Seseorang yang menduduki posisi atasan biasa identik dengan sosok yang karismatik, berpengalaman, berwibawa, dan seringkali diasosiasikan dengan kelompok usia tertentu. Namun pergeseran tren budaya kerja dan ketergantungan pada teknologi kini menciptakan skenario baru di dunia kerja di mana kreativitas dan semua yang serba cepat dijunjung tinggi. Salah satu fenomena yang terlihat adalah semakin banyaknya bermunculan individu generasi muda yang memegang posisi manajerial bahkan atasan perusahaan. Anda mungkin mulai paham bagaimana bekerja sama dengan kolega yang lebih muda, namun bagaimana jika Anda dan atasan beda generasi?

  1. Jangan Berasumsi
    Hal pertama yang perlu Anda lakukan adalah membuang jauh-jauh semua persepsi yang Anda miliki perihal usia. Jangan terjebak anggapan bahwa bos yang lebih muda berarti mereka hanya sekedar beruntung, minim pengalaman, atau kurang kompeten. Cobalah berpikir positif dan beri atasan Anda kesempatan untuk menunjukkan bahwa beliau memang memiliki kelebihan tersendiri dan pantas menduduki posisi sebagai atasan.
  2. Selalu Menunjukkan Rasa Hormat
    Berapa pun usianya, beliau tetap merupakan atasan Anda dan selayaknya atasan di situasi apa pun, Anda perlu memberi rasa hormat sepantasnya. Pasti ada alasan logis mengapa beliau menduduki posisi tersebut, jadi hindari menyebar gosip atau menganggap remeh atasan Anda hanya karena usia beliau yang masih muda.
  3. Beri Bantuan Dengan Hati-Hati
    Bagian terbesar dari pekerjaan Anda umumnya adalah untuk menunjang performa kerja atasan Anda, jadi jika atasan Anda kemudian mengalami kesulitan, bersiaplah untuk memberi bantuan sebisa mungkin. Satu hal yang perlu Anda ingat adalah jangan berusaha menjadi mentor atau berusaha menggurui, kecuali Anda diangkat menjadi penasehat. Fokus saja untuk menyajikan data, informasi, dan fakta yang dibutuhkan beliau untuk melaksanakan pekerjannya dengan baik.

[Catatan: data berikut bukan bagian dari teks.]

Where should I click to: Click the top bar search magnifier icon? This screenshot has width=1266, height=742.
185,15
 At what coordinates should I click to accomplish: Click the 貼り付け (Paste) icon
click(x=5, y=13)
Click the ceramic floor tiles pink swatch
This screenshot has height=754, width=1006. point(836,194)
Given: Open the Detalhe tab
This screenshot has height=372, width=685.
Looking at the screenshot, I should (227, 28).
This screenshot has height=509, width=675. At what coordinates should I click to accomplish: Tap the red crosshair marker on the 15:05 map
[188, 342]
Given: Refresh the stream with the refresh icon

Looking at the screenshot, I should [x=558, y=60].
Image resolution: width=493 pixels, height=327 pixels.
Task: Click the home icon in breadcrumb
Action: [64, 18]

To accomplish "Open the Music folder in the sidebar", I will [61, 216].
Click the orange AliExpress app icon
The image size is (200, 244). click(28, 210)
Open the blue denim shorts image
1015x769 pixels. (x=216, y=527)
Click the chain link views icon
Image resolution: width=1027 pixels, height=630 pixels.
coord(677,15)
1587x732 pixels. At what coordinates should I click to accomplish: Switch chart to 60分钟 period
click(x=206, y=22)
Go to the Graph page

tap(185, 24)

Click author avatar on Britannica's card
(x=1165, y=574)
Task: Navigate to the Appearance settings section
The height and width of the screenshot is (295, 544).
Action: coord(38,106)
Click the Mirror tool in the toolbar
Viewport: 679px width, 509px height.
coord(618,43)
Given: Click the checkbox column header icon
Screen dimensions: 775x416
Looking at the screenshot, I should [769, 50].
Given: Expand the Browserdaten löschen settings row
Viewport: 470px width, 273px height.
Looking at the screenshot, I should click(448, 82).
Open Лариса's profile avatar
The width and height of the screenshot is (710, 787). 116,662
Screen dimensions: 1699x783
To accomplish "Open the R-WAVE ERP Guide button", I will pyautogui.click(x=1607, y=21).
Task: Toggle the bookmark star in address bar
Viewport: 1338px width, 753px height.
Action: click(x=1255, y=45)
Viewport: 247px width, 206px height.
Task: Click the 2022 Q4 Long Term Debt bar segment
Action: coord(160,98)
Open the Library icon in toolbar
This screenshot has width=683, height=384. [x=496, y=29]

  4. Mencari Perspektif Baru
    Jika terjadi benturan antara Anda dan atasan, jangan keburu menyerah atau meledak. Coba diskusikan hal ini dengan kolega atau teman yang pernah mengalami hal serupa. Jika menurut Anda masalahnya terletak di perbedaan cara komunikasi dan gaya berpikir, coba juga bicarakan hal ini dengan kenalan Anda yang usianya tidak jauh dari usia atasan Anda agar Anda bisa mendapat input tentang pola pikir dan sudut pandang sang atasan. Kuncinya adalah untuk selalu berusaha mengakomodasi dan menjembatani perbedaan agar tidak menjadi sumber masalah.
  5. Membuka Diri Pada Perubahan
    Cepat atau lambat, Anda harus menerima kenyataan bahwa segala hal akan tergantikan oleh hal yang baru. If you can’t beat them, join them. Bekerja dengan atasan yang lebih muda memberi Anda kesempatan untuk melihat hal-hal baru, baik dalam bentuk ide unik, penggunaan teknologi, atau cara mengambil keputusan. Semakin cepat Anda mengadopsi mindset optimistik ini, maka akan semakin mulus hubungan kerja Anda dengan sang atasan.
  6. Jadikan Motivasi
    Memiliki atasan lebih muda kadang kala memang membuat diri Anda rentan terserang minder dan hilang kepercayaan diri. Jadikan ini pengingat bagi Anda untuk selalu memperbarui keahlian dan lingkup network Anda. Pertama-tama, dengan terus mengembangkan diri, Anda akan menjadikan diri sebagai aset berharga bagi perusahaan. Selain itu, keahlian dan kenalan baru akan meningkatan kepercayaan diri Anda dan bisa jadi membuka pintu kesempatan baru yang tidak terduga.